→ **ABOUT THIS EXERCISE**: Wherever the string "computer" turns up in the data, copy the whole line.

Stored records:
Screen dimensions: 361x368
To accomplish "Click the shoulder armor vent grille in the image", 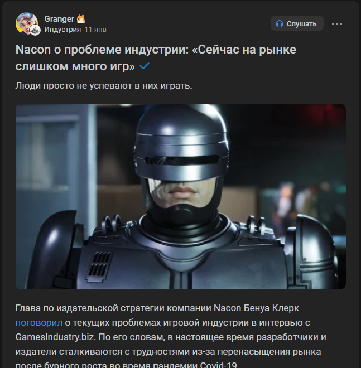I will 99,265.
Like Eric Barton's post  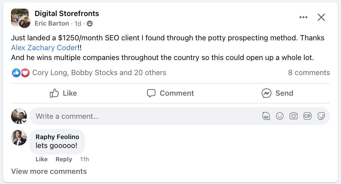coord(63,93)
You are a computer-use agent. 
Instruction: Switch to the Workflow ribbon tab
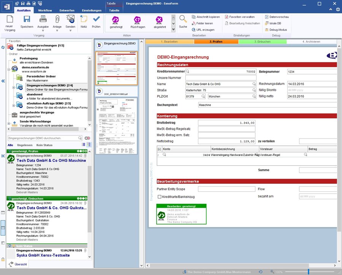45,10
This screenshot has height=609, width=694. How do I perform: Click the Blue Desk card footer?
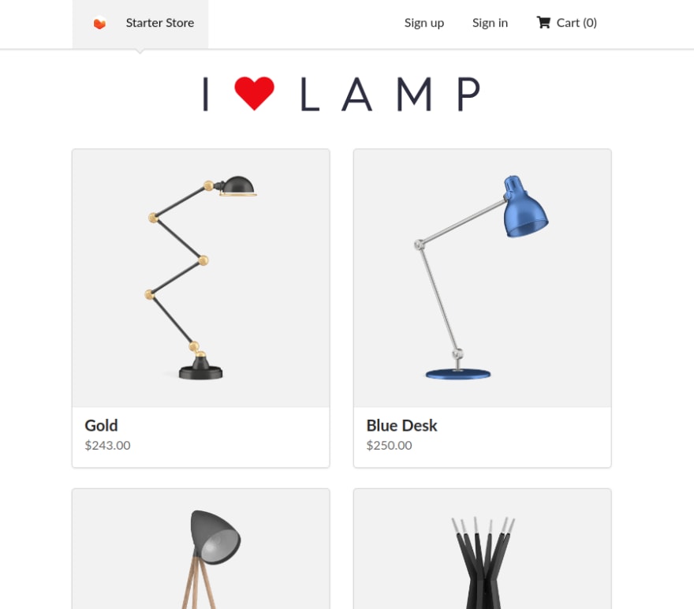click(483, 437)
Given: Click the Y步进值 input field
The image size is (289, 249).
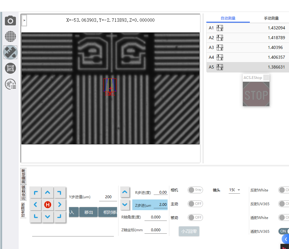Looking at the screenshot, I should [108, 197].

==

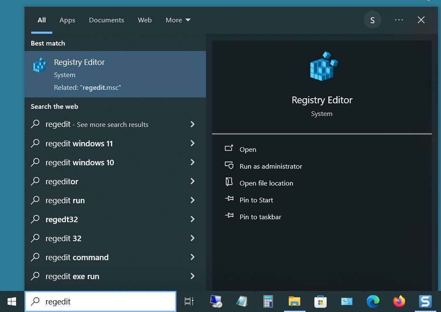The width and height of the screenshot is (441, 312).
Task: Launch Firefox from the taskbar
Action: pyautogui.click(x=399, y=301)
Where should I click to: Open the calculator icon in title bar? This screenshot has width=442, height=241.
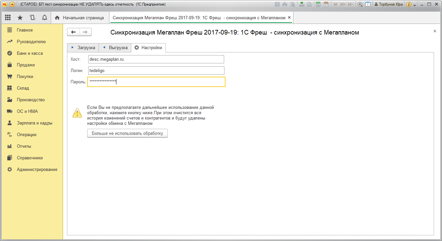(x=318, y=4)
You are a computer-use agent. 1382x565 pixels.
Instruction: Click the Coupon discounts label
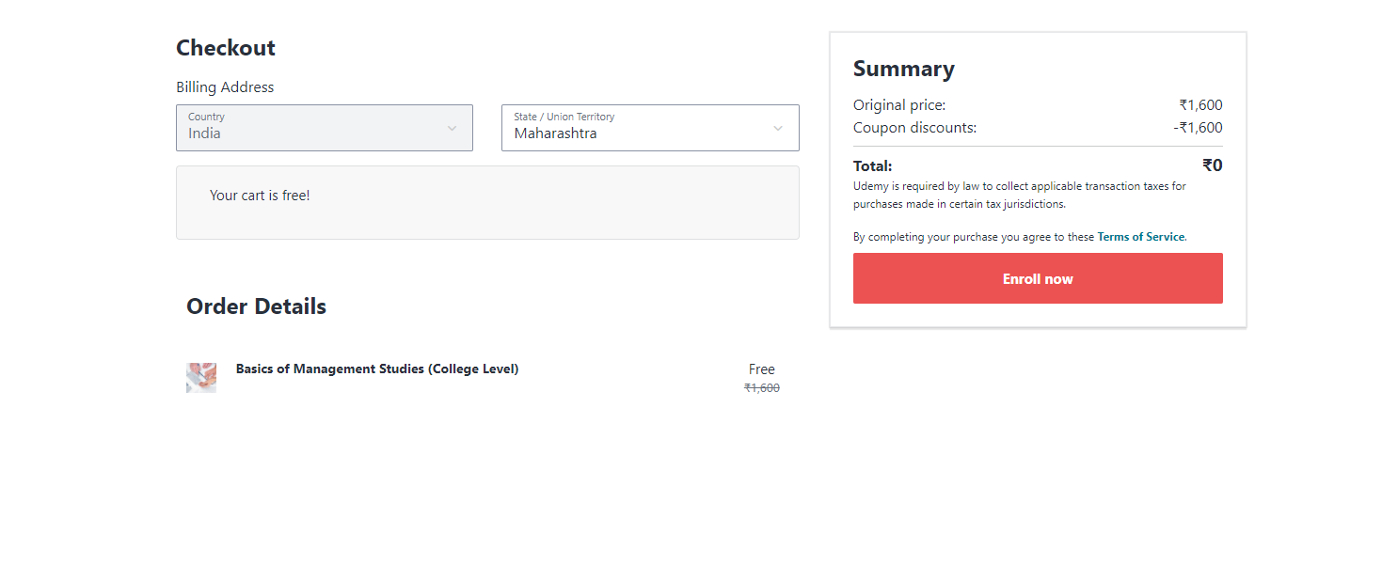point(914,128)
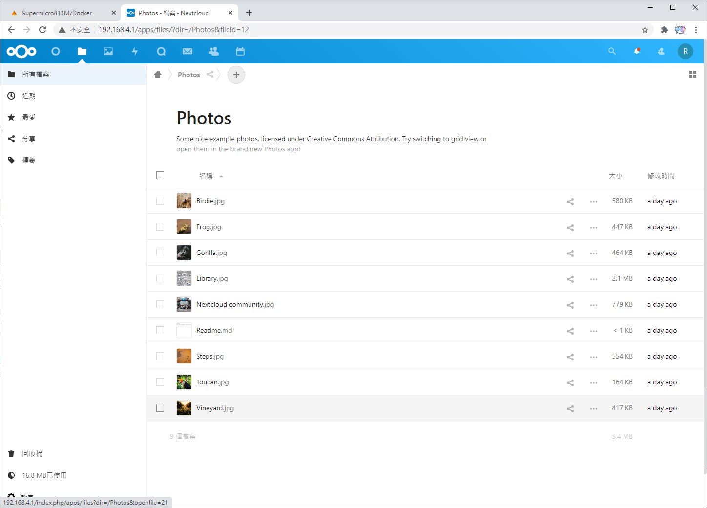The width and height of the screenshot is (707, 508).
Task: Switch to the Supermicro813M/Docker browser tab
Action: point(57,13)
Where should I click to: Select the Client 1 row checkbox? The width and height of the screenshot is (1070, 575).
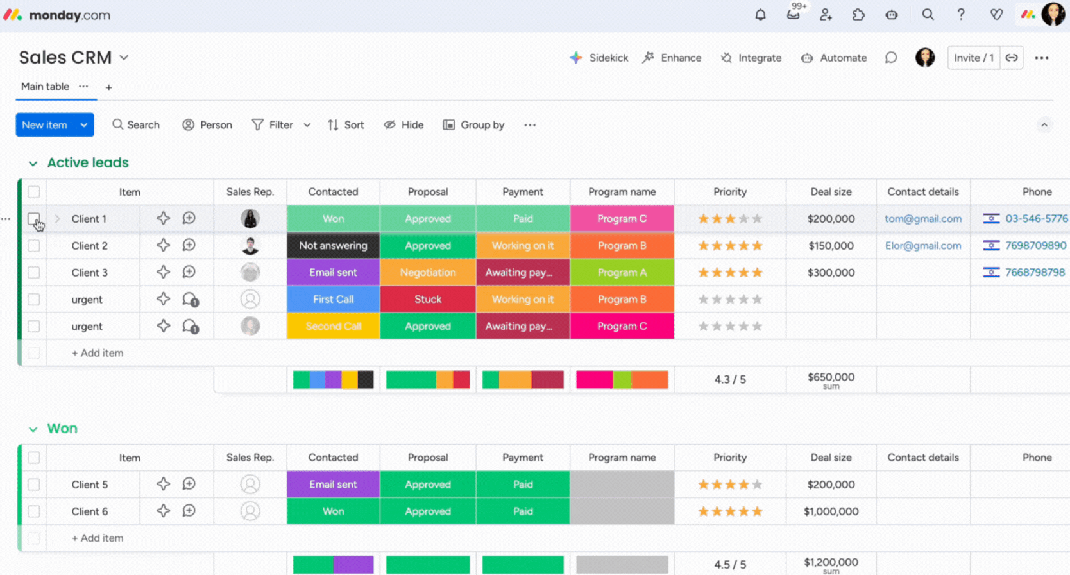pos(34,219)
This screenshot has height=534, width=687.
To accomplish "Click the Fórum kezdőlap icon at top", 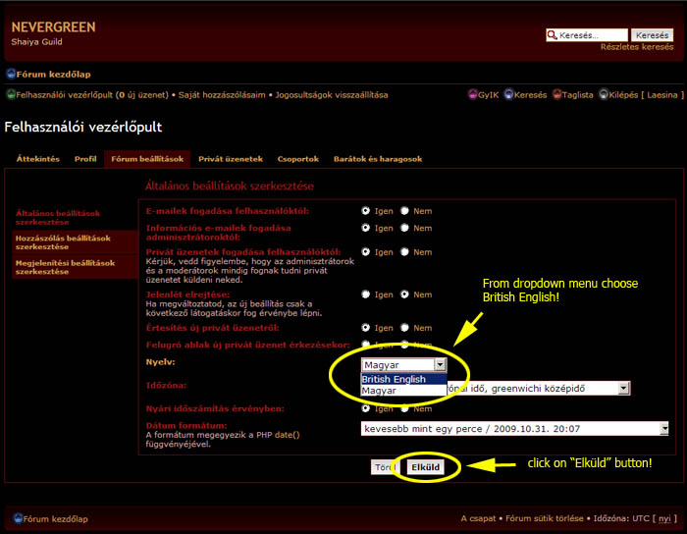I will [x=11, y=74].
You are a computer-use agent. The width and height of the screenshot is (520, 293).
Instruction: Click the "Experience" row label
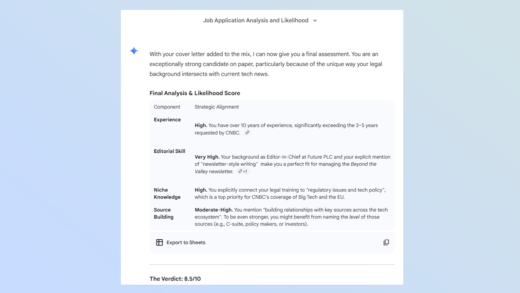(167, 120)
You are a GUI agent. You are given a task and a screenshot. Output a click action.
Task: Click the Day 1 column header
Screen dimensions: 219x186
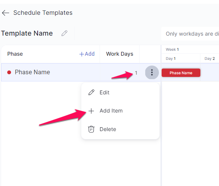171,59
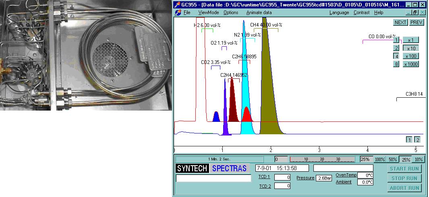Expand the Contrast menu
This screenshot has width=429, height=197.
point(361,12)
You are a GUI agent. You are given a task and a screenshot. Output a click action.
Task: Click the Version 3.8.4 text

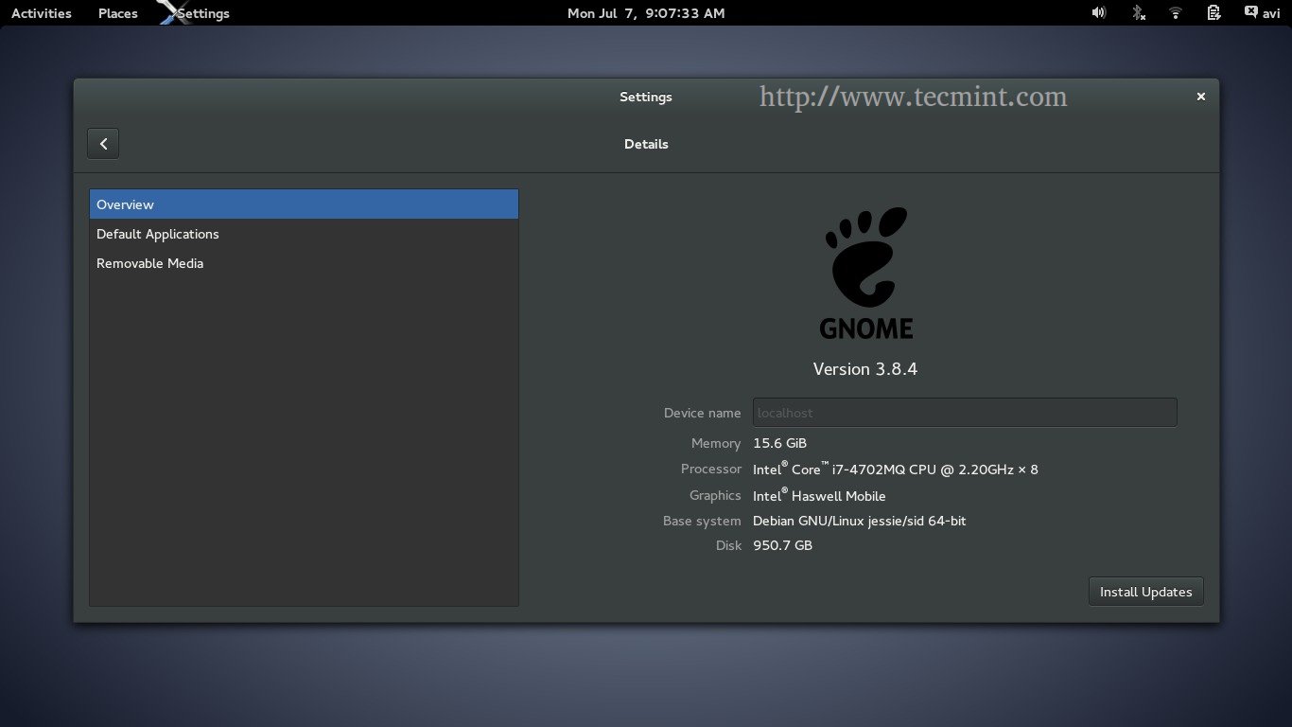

---

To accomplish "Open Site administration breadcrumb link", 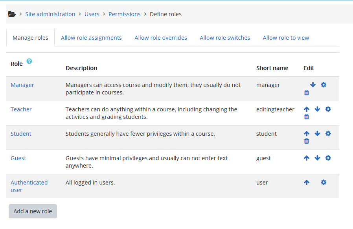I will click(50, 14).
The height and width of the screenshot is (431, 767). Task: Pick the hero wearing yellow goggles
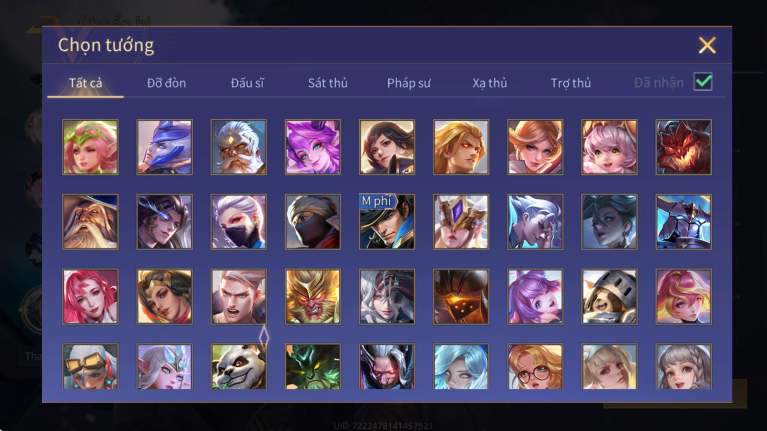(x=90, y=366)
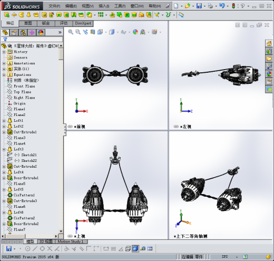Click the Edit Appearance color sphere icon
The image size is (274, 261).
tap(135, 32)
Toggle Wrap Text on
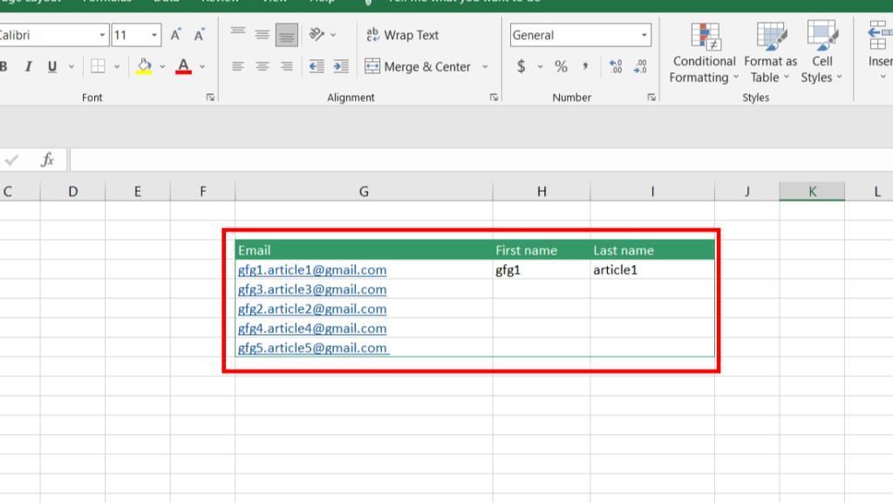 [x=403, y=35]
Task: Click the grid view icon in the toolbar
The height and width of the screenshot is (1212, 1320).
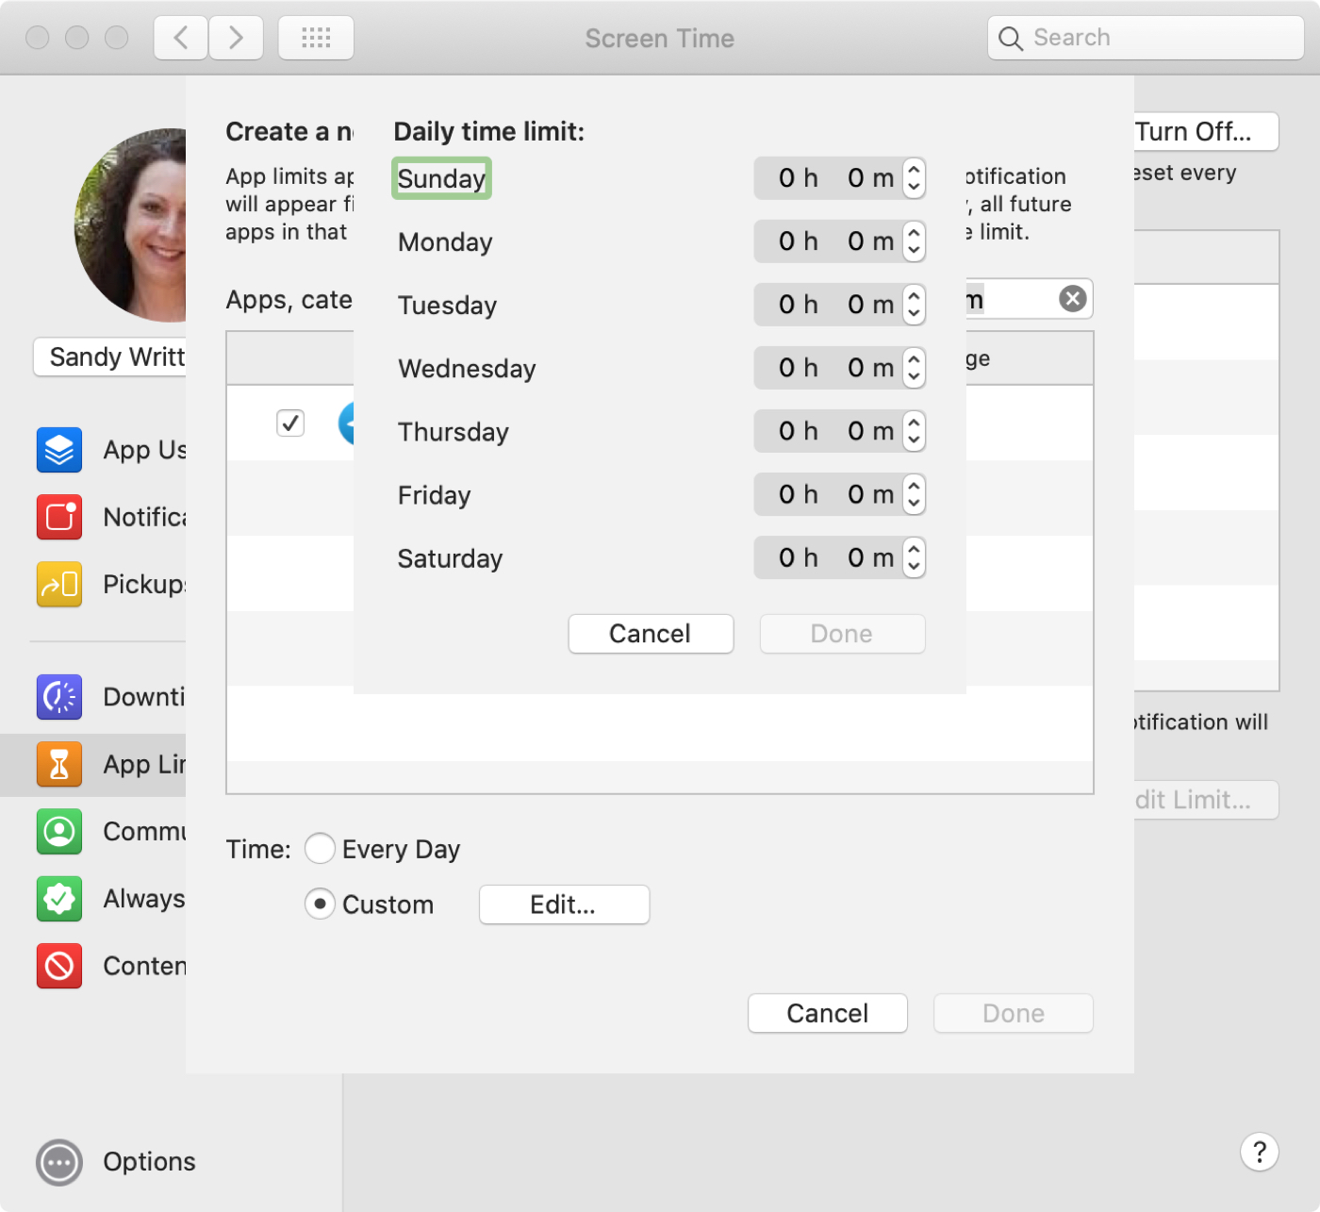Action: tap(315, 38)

→ **THE ANSWER**:
You are a computer-use agent. 
You are a computer-use agent. 1382x565 pixels.
You are a computer-use agent. The width and height of the screenshot is (520, 293).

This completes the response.